Is hexarelin the same as GHRP-6?
No. Hexarelin is a stabilized analog of GHRP-6, produced by substituting a 2-methyl-tryptophan at position 2 to improve chemical stability. GHRP-6 and GHRP-2 are the older parent peptides in the same family.
Does hexarelin act through the ghrelin receptor?
Its GH-releasing arm does, acting at GHS-R1a in the pituitary and hypothalamus. Its cardiac binding, by contrast, was traced to a different receptor, the scavenger receptor CD36. The two arms are pharmacologically distinct.
Is the cardioprotection real in humans?
There are no controlled human cardioprotection trials. The cardiac findings are entirely rodent and ex-vivo perfused-heart data, and one of the CD36-mediated coronary responses was vasoconstriction rather than an unambiguous benefit. The literature describes a mechanism of interest, not an established therapy.
Does hexarelin cause desensitization?
The evidence is mixed and schedule-dependent. Short-term intranasal or oral hexarelin did not blunt subsequent GH responsiveness in two human studies, though continuous or high-frequency exposure can attenuate GH output. The honest framing is route- and schedule-dependent.

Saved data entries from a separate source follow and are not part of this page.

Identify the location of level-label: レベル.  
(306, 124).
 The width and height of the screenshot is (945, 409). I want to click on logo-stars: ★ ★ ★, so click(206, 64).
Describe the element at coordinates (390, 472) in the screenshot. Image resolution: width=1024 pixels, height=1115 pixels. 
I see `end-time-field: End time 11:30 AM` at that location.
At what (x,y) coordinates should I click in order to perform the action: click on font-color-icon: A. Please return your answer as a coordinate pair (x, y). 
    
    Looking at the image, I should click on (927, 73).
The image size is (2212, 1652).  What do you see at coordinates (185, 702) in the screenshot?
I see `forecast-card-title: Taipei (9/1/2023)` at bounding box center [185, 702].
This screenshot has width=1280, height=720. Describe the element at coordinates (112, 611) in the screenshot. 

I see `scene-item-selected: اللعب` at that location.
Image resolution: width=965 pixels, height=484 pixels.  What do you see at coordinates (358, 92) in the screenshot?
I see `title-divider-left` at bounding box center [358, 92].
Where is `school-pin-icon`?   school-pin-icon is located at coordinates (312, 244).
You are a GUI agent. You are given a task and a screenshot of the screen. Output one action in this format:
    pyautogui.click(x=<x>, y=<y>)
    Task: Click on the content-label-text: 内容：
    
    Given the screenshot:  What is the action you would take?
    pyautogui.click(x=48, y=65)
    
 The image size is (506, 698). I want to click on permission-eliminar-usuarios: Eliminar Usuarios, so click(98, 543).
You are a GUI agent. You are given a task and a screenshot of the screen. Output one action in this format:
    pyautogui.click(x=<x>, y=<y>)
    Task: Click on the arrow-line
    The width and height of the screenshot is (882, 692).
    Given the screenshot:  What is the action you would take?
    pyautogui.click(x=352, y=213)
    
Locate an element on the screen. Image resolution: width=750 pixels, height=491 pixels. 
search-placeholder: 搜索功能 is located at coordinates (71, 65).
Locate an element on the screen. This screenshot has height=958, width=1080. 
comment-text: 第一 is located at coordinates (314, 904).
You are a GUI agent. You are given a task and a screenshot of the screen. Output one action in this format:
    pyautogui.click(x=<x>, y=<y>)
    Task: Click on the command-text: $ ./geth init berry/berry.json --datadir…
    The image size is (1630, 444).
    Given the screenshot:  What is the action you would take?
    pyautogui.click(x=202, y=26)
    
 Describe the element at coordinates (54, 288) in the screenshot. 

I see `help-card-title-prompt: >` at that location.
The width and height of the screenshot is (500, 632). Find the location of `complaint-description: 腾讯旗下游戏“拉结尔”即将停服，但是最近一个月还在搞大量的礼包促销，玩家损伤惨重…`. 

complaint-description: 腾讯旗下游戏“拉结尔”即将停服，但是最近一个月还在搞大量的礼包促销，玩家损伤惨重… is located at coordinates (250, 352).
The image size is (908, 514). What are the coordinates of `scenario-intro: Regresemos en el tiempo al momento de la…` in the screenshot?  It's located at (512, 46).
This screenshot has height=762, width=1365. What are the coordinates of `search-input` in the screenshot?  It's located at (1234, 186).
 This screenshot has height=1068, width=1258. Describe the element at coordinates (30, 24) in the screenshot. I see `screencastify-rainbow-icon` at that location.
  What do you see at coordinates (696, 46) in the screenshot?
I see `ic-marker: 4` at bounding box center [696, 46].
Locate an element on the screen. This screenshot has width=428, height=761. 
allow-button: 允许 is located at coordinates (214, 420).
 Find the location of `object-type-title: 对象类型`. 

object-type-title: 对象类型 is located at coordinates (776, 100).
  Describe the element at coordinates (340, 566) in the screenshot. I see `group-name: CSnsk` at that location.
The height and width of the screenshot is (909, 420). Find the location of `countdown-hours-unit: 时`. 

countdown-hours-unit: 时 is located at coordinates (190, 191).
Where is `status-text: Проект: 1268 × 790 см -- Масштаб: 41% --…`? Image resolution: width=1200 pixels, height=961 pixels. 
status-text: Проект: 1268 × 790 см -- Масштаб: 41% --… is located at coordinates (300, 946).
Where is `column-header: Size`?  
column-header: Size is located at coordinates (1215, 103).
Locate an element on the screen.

How is hexarelin different from ipamorelin?
Ipamorelin is a later, more selective GHS-R1a agonist with less ACTH, cortisol and prolactin cross-activation, and it is not part of the CD36 cardiac literature. That cardiac story is specific to hexarelin and the classic GHRPs. For background on the wider class, see our overview of growth hormone secretagogues and the guides to GHRP-6, GHRP-2 and ipamorelin.
Is hexarelin an approved medicine?
No. It is an investigational peptide with no marketing authorization from the EMA or FDA and is prohibited in sport as a growth-hormone secretagogue. Condor Research handles it strictly as Research Use Only, not for human or animal administration.